Start of Information provided

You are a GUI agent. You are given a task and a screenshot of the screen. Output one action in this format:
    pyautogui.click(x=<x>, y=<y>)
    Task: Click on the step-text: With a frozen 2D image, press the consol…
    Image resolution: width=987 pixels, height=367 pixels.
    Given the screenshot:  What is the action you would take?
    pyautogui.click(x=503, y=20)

End of Information provided
Start of Information provided

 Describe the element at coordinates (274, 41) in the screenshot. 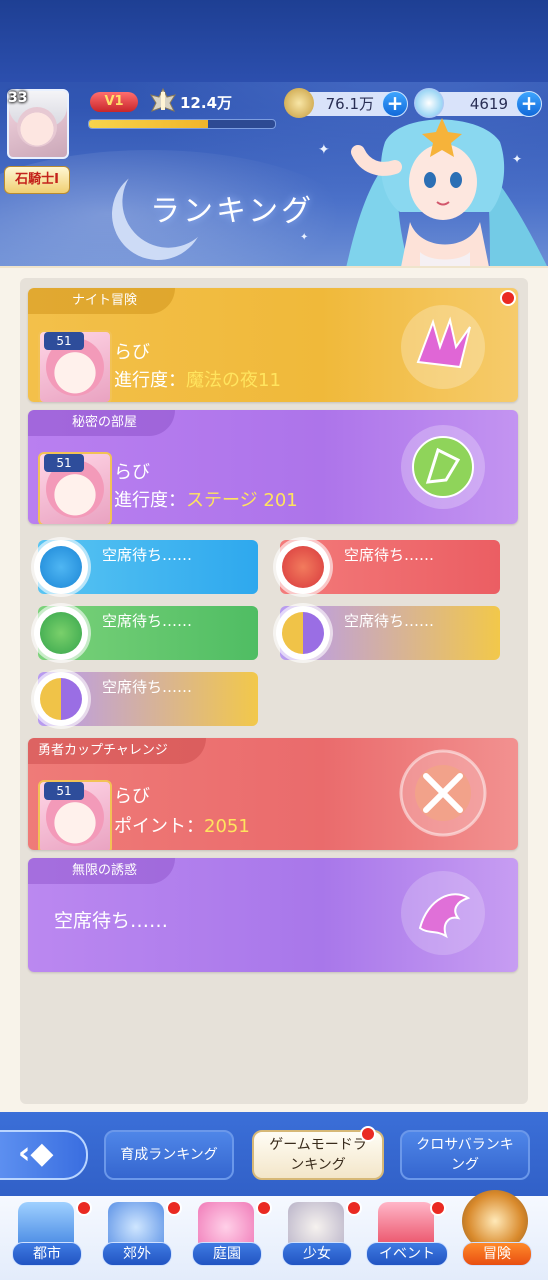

End of Information provided
Start of Information provided

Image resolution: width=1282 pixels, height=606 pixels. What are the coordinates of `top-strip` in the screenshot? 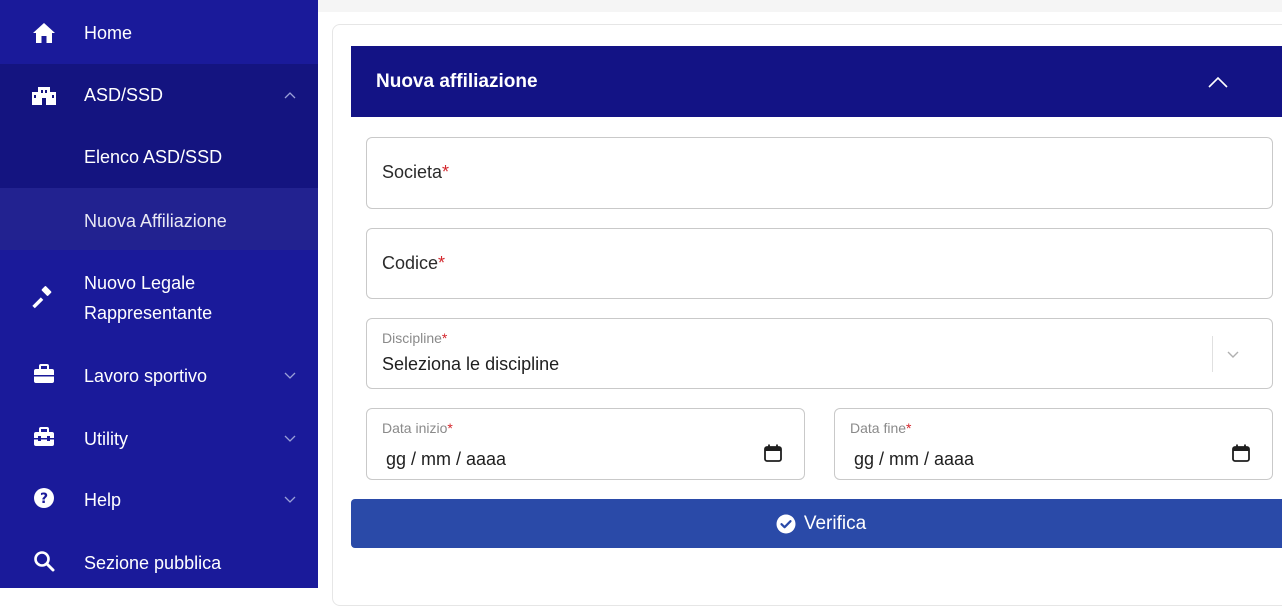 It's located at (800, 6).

End of Information provided

What needs to be done ▸
Convert the item lines starting at the line that contains "You are a GUI" and ending after the line that contains "you would take?" into a JSON list of strings, one string per line, with blank lines omitted.

Answer space ▸
[
  "You are a GUI agent. You are given a task and a screenshot of the screen. Output one action in this format:",
  "    pyautogui.click(x=<x>, y=<y>)",
  "    Task: Click on the step-text: With a frozen 2D image, press the consol…",
  "    Image resolution: width=987 pixels, height=367 pixels.",
  "    Given the screenshot:  What is the action you would take?"
]